Šakalienė also noted that all Russian actions suggest that the Kremlin is preparing to continue and expand the war.

“One would like to console oneself and think that Russia is significantly weakened, that its resources have been depleted, that it is dealing with demographic crises – yes, it is dealing with demographic crises, but the blow to its economy from the sanctions has been tiny. We are revitalising and expanding our defence industry very slowly, while Russia is expanding its military industry very rapidly, increasing 3-4 times the production of various weapons.

Russia is currently capable of producing 300,000 drones a year, which is growing. Russia has had no problem finding partners, from China to North Korea to Iran.
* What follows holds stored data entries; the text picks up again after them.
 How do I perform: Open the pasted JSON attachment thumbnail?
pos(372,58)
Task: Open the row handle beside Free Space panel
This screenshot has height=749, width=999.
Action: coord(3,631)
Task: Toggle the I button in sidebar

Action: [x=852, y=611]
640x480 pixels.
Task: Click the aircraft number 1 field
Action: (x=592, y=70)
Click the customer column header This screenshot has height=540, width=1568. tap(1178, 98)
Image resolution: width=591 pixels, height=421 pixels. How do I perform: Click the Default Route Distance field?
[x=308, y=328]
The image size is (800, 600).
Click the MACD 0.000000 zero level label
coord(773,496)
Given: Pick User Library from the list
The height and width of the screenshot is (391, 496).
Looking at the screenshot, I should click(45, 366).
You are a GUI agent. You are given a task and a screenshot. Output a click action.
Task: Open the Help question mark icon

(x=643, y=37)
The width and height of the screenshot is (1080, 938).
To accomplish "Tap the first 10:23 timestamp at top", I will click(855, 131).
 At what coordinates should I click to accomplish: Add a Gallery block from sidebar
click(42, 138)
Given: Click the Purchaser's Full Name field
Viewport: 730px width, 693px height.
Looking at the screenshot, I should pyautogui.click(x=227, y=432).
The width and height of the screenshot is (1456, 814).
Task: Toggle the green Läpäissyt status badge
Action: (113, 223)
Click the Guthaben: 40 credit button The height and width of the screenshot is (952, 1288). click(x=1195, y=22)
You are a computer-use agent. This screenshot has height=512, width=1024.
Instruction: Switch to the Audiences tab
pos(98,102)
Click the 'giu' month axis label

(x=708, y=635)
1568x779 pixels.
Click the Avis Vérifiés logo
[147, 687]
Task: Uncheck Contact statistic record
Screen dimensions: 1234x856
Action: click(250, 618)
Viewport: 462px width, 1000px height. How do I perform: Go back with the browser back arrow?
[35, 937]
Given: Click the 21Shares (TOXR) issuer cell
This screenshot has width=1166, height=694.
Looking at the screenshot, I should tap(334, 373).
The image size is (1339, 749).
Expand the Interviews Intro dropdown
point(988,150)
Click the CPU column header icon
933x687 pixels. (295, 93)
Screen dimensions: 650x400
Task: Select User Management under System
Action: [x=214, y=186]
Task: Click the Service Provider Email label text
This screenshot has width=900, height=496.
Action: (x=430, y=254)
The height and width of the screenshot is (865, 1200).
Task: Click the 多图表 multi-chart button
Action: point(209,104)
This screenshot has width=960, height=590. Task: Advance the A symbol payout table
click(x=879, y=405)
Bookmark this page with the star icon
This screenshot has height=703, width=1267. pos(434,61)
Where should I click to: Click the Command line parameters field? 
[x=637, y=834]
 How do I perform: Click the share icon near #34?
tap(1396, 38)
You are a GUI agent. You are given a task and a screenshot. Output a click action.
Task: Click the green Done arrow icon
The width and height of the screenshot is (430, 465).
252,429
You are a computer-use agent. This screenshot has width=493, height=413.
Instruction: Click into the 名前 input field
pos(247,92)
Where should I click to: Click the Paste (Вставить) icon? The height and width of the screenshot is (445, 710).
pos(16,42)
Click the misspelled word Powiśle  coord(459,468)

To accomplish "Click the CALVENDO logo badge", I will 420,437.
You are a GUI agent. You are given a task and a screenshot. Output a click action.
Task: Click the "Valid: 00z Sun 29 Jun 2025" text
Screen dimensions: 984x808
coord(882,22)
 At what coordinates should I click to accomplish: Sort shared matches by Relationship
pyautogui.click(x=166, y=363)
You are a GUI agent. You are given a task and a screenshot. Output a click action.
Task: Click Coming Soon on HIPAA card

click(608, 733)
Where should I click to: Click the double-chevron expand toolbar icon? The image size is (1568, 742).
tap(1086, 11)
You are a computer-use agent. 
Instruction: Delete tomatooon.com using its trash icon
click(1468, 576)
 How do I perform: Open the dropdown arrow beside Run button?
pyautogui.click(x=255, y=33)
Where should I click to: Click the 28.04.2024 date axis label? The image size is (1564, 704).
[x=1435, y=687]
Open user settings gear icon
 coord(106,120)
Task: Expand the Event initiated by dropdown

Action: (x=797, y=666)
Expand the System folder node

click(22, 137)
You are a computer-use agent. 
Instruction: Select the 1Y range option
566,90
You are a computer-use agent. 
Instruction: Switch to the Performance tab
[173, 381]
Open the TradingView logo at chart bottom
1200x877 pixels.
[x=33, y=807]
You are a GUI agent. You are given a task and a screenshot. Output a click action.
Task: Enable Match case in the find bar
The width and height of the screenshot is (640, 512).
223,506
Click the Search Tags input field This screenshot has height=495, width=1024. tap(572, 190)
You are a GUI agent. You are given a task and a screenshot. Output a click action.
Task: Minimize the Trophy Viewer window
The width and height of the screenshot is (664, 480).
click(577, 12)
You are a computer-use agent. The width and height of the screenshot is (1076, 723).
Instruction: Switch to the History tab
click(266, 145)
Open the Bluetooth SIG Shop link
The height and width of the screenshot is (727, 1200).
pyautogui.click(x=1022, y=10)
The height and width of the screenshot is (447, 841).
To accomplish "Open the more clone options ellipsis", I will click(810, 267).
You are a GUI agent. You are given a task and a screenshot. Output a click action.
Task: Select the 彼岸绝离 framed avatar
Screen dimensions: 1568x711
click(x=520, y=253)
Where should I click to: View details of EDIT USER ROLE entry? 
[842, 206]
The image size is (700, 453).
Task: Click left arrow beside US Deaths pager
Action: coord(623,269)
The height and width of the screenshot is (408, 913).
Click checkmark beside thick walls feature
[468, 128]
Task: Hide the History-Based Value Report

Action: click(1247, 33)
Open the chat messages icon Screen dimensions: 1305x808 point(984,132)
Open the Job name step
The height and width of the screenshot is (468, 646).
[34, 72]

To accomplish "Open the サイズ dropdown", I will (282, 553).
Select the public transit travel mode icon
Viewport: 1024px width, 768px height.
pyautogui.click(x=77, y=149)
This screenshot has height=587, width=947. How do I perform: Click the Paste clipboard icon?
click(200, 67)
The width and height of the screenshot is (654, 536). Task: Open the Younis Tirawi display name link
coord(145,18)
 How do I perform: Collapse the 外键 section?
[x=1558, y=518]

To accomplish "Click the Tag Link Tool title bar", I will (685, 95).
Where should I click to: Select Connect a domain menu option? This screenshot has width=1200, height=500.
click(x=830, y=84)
We can see that Russia is indeed preparing for a long war. We said this last year – that Russia is not afraid to provoke, to overstep the boundaries. We have to consider that Russia has always been very successful in exploiting windows of opportunity, constantly creating strategic dilemmas for the Western world, and we need to be more capable of creating dilemmas for Russia. We react ad hoc; we react behind the scenes.

This means that Russia may try to cross those boundaries. And our security will depend not on declarations or documents, but on what we can do on the ground, how much we are prepared now – our infrastructure, personnel and armaments,” Šakalienė said.

At the same time, Šakaliene noted that Russia intends to spend 37% of its federal budget on military spending next year.

“No normal country could plan its budget in such a way – people would take to the streets. And they are doing it, and they are going to continue doing it. This means that they are preparing for the continuation of this war and its expansion. And it does not mean that they are necessarily preparing for a conventional war – they are also successfully using the tools of hybrid warfare.

 Does this mean that we now need to panic? No, because we need to realise that Russia, even when it takes unexpected actions and uses windows of opportunity, always assesses the situation and what it can and cannot do.

Therefore, we need to ensure that our advantage is that it chooses not to pursue its imperial expansion in our direction. I doubt it will stop and not do it,” said Ms Šakalienė.